» WHAT TO PRODUCE
Please copy the lines below word for word, beginning at the line that contains "Click the red" and stopping after the line that contains "click(x=243, y=575)". Leave out every other line.

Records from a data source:
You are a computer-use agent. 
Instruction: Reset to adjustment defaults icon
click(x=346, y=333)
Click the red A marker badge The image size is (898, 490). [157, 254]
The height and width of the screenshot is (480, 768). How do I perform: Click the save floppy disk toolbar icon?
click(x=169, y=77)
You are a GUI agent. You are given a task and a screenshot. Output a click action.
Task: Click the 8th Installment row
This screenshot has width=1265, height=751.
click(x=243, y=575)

---

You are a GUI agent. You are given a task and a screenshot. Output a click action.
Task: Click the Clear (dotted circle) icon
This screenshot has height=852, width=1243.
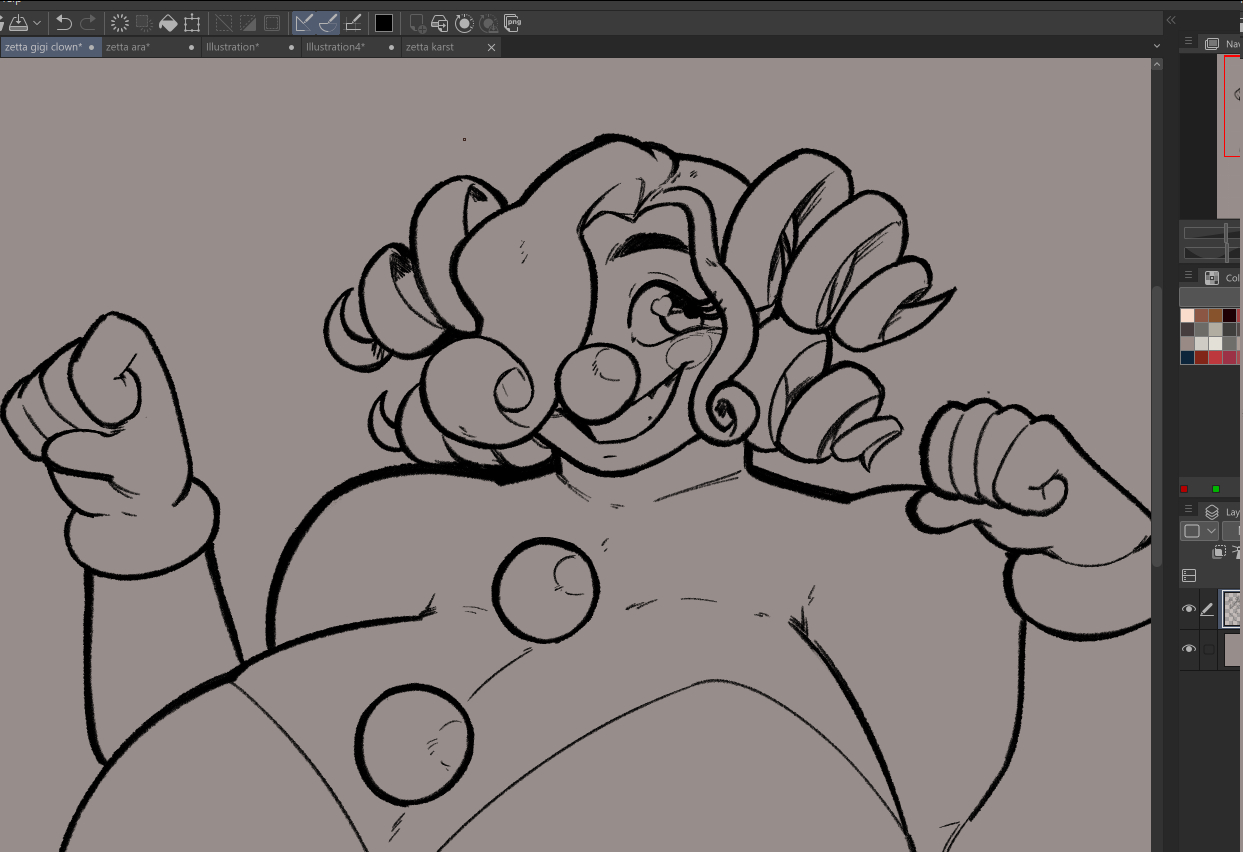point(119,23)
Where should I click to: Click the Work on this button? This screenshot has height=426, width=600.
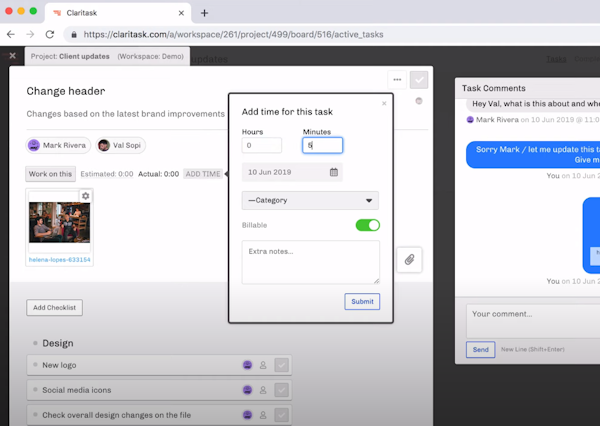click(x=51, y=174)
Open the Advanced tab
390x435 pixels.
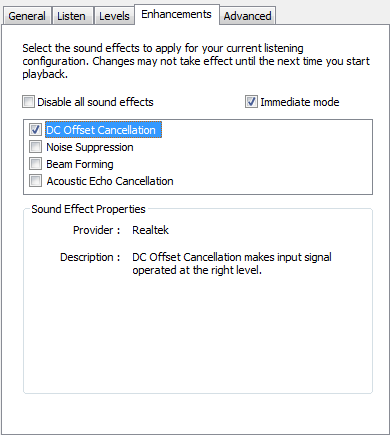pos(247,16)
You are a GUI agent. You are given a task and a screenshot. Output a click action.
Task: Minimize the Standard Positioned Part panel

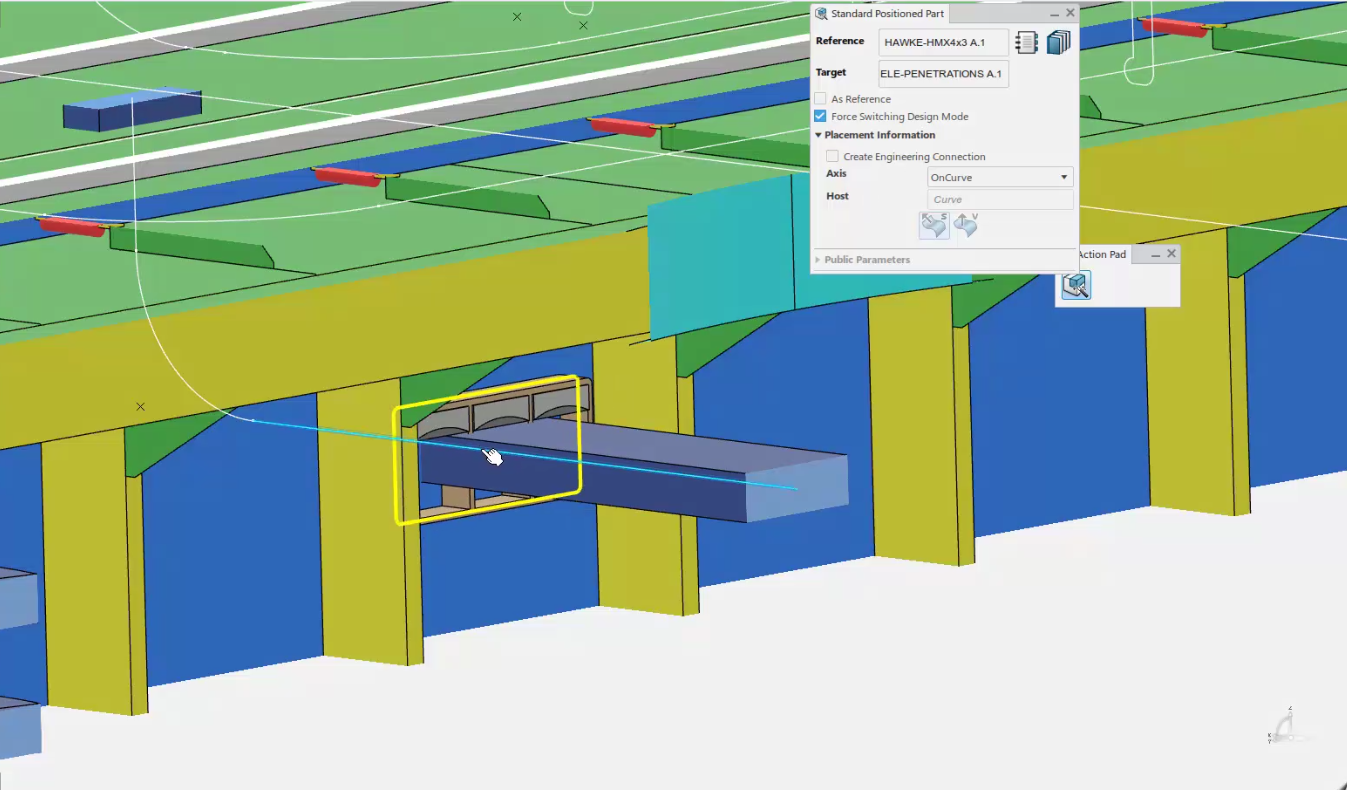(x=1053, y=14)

» EXERCISE ANSWER
Click the red A marker badge The image size is (898, 490). [157, 254]
The height and width of the screenshot is (480, 768). How do I perform: Click the save floppy disk toolbar icon?
click(x=169, y=77)
You are a GUI agent. You are given a task and a screenshot. Output a click action.
Task: Click the 8th Installment row
This screenshot has width=1265, height=751.
click(x=243, y=575)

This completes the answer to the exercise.